##### Information supplied #####

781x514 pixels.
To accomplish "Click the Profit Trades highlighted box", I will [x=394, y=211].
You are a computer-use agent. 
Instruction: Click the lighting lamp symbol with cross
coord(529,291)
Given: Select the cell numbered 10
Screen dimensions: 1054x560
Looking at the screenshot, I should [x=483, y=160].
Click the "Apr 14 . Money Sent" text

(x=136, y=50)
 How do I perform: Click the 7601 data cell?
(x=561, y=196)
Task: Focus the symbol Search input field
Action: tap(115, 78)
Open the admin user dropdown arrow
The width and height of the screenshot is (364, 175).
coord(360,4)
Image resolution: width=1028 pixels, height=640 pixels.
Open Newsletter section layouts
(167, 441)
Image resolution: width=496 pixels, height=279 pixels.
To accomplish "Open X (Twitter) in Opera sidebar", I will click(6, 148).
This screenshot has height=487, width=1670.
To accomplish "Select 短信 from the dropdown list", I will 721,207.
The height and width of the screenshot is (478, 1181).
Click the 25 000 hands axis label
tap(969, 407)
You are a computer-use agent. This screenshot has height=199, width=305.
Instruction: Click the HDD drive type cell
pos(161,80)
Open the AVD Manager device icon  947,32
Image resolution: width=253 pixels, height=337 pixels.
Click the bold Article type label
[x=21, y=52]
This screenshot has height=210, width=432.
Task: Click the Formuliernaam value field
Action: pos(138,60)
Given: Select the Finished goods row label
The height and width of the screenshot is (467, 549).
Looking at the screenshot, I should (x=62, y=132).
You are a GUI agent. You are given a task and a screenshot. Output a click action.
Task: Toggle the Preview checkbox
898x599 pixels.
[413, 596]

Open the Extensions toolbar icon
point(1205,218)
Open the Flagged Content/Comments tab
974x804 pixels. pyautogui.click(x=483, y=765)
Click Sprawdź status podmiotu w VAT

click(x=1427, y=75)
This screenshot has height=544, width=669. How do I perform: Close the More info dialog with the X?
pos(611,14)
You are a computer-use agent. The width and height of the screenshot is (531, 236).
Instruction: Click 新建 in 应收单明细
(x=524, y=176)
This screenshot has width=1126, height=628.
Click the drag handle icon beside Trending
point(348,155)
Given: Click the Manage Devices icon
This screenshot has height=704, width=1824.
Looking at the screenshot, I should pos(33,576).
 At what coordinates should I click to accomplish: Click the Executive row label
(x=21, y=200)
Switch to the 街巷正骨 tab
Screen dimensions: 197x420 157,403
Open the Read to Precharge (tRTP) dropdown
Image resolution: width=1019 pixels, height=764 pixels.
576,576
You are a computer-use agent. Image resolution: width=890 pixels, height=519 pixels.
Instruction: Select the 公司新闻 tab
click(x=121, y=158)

#####

Written instruction:
Report every line in the records above that contains the word "icon", copying each one in full.

Exercise response:
Open the AVD Manager device icon  947,32
Open the Extensions toolbar icon
Click the drag handle icon beside Trending
Given: Click the Manage Devices icon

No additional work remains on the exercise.